Le gigantesque programme de « bouclier » antimissile cher à George W. Bush est-il menacé après les attentats, mardi, de New York et de Washington ? Pas si sûr, car même si la preuve est faite qu'il est aisé de contourner tous les systèmes de défense, aussi perfectionnés fussent-ils, l'administration Bush peut tirer argument de la récente tragédie pour faire valoir sa doctrine sécuritaire. « Il y a deux effets possibles, estime Guillaume Parmentier, directeur du Centre franco-américain de l'Institut français des relations internationales (IFRI).
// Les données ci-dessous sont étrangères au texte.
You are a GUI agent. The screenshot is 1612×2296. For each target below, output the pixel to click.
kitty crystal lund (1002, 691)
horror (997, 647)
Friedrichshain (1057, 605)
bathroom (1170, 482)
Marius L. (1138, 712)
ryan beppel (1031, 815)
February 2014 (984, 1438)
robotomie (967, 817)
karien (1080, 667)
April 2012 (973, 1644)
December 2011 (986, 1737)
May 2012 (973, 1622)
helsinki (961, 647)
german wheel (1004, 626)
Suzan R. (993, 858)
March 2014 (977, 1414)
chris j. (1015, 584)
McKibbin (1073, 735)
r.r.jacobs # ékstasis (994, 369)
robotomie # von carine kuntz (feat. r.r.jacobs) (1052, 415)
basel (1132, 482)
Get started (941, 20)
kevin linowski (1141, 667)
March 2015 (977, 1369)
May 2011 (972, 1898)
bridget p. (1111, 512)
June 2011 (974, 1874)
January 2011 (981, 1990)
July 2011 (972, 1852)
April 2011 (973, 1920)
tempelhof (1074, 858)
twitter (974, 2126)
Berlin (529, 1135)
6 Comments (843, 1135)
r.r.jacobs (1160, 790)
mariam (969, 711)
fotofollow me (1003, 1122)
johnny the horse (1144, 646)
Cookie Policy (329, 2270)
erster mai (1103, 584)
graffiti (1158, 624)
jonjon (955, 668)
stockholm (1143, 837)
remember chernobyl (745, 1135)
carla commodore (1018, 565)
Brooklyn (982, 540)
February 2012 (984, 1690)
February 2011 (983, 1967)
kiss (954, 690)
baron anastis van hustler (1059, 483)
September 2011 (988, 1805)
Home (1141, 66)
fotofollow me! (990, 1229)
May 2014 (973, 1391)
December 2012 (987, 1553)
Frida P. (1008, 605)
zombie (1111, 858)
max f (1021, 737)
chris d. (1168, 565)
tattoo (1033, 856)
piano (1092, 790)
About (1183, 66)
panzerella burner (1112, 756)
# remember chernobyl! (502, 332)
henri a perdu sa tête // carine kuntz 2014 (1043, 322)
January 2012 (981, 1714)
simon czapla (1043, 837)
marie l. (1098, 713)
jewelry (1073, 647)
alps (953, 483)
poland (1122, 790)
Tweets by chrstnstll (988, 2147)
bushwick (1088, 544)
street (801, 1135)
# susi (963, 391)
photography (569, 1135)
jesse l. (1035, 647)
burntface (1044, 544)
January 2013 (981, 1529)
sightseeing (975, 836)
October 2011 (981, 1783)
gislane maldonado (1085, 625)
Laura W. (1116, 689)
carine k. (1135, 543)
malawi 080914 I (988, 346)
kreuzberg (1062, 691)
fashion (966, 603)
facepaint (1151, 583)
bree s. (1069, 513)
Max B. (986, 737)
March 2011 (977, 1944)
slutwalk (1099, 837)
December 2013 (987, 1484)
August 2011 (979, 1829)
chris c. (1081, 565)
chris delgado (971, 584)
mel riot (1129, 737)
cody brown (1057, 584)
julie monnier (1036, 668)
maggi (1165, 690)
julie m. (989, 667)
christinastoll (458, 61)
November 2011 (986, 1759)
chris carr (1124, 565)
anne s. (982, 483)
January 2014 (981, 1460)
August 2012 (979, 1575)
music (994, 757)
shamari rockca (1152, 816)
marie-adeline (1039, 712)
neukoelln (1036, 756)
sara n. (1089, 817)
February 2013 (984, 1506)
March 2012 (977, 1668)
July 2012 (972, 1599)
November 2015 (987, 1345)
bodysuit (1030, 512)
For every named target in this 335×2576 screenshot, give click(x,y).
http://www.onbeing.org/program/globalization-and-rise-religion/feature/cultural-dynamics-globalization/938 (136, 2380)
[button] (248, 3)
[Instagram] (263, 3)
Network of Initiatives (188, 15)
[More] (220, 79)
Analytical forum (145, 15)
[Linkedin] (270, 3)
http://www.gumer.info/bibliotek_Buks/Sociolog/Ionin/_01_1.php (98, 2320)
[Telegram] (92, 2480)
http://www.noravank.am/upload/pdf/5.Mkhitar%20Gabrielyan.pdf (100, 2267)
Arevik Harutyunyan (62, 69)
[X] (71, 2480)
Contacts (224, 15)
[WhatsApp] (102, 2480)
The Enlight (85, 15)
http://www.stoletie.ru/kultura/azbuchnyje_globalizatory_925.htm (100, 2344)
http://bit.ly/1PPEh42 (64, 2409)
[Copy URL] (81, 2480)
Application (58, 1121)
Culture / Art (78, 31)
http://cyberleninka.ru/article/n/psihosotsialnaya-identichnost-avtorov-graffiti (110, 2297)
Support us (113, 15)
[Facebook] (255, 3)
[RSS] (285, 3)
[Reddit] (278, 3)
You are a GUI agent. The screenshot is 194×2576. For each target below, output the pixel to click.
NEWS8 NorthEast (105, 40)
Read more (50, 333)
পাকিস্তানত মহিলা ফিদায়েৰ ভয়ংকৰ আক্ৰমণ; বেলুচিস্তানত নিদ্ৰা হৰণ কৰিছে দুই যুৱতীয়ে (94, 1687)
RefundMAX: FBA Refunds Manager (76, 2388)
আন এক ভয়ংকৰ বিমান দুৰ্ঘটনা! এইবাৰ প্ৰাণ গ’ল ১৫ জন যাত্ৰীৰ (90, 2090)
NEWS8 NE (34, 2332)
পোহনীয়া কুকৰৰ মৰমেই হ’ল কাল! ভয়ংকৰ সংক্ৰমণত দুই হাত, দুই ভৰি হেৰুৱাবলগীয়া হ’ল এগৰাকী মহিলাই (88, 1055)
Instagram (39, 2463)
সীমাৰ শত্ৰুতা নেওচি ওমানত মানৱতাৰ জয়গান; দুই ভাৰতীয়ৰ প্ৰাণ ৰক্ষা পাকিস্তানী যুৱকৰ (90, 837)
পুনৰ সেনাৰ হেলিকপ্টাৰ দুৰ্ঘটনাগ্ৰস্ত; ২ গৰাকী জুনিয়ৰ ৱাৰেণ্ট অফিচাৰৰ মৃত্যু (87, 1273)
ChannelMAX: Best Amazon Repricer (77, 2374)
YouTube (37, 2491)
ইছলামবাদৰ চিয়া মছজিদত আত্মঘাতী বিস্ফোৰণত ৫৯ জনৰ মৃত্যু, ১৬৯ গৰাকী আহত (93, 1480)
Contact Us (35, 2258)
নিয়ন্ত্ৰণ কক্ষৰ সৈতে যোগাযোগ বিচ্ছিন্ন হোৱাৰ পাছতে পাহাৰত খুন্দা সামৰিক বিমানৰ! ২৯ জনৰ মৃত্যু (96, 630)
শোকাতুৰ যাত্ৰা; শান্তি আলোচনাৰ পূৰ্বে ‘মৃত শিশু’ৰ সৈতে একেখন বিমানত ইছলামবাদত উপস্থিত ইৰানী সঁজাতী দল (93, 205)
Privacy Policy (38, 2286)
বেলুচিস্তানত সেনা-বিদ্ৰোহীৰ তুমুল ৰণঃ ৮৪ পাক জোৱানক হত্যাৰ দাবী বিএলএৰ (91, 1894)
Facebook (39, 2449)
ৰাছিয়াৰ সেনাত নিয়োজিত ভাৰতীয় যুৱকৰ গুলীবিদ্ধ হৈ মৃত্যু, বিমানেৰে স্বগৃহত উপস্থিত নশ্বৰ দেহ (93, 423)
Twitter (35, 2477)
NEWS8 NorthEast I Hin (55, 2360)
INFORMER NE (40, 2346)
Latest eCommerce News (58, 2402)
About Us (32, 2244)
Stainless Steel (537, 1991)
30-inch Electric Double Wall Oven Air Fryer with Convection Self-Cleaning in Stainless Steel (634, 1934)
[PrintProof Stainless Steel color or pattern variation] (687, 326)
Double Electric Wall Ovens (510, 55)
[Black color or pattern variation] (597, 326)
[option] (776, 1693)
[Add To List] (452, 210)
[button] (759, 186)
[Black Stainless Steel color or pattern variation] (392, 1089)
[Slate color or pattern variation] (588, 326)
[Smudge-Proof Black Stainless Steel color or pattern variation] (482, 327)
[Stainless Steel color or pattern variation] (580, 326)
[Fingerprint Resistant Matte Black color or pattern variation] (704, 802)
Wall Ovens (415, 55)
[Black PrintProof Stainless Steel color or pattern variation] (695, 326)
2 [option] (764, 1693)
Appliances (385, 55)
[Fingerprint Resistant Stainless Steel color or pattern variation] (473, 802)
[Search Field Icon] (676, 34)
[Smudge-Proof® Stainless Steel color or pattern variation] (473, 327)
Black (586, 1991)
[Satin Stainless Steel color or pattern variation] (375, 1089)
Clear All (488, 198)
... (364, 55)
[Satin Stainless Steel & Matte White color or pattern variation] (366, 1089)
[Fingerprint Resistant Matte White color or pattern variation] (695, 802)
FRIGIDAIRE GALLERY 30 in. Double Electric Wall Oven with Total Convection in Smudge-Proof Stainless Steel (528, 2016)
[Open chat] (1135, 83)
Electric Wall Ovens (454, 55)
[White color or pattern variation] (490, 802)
Soit certains jugeront inutile de dépenser des sommes faramineuses pour le « bouclier » antimissile et plaideront pour réserver ces dernières à la protection de la population ; soit la prise de conscience de la vulnérabilité du pays sera telle que d'aucuns voudront que les Etats-Unis soient en position de se défendre contre toute agression ». Les tenants de cette thèse, dont on devine aisément qu'elle devrait être défendue dans le camp républicain, souligneront la nécessaire complémentarité entre tous les systèmes de défense, traditionnels ou futuristes.

« Prêts à subir des pertes »

S'il semble un peu tôt pour savoir dans quel sens évoluera la doctrine militaire américaine globale, un des éléments de celle-ci, la théorie du « zéro mort », fondement des actions américaines de ces dernières années, apparaît en tout cas dépassée.

« Les Etats-Unis ne peuvent s'abstenir de riposter. S'ils utilisent des fantassins sur le terrain, comme c'est envisageable, dans ce cas de figure la doctrine américaine de "zéro mort" doit être revue », estime Antoine BASBOUS, directeur de l'Observatoire des Pays Arabes. « Quand l'enjeu est l'existence même du pays, les Américains sont prêts à subir des pertes. Il y aura un soutien fort du peuple. La doctrine du "zéro mort" n'est valable que lorsqu'il n'y a pas d'enjeu interne », confirme Steven Ekovich, professeur à l'American University of Paris.

Au-delà de la doctrine, George W. Bush aura aussi besoin de moyens. Bien avant les attentats, il avait demandé, dans le cadre de la préparation du budget 2002, que l'enveloppe de la défense soit abondée de 18 milliards de dollars, dont 3 milliards pour la défense antimissile. Jean-François Daguzan, de la Fondation pour la recherche stratégique, le General Accounting Office (équivalent américain de la Cour des comptes), évalue l'ensemble du programme de défense antimissile NMD à 60 milliards de dollars en estimation basse. Ce coût sera-t-il supportable alors que la conjoncture demeure plus que morose et que les excédents budgétaires fondent comme neige au soleil ? « Washington ne pourra pas rester uniquement sur sa doctrine de défense antimissile, mais on gardera quand même ce programme », avance Steven Ekovich.

Montant envisageable

Hier, les parlementaires du Congrès s'étaient mis d'accord pour approuver une enveloppe budgétaire d'urgence de 20 milliards de dollars. « Le président aura ce dont il a besoin en termes de ressources et d'autorité », insistait hier le responsable démocrate Richard Gephardt, qui confirmait que le chiffre de 20 milliards de dollars était envisageable. Pour Steven Ekovich, « de toute évidence, le Congrès sera très bien disposé, après ce qui s'est passé. Une partie de ce budget ira notamment à la lutte antiterroriste et au renseignement, notamment humain, après les critiques qu'ont essuyées les services américains ».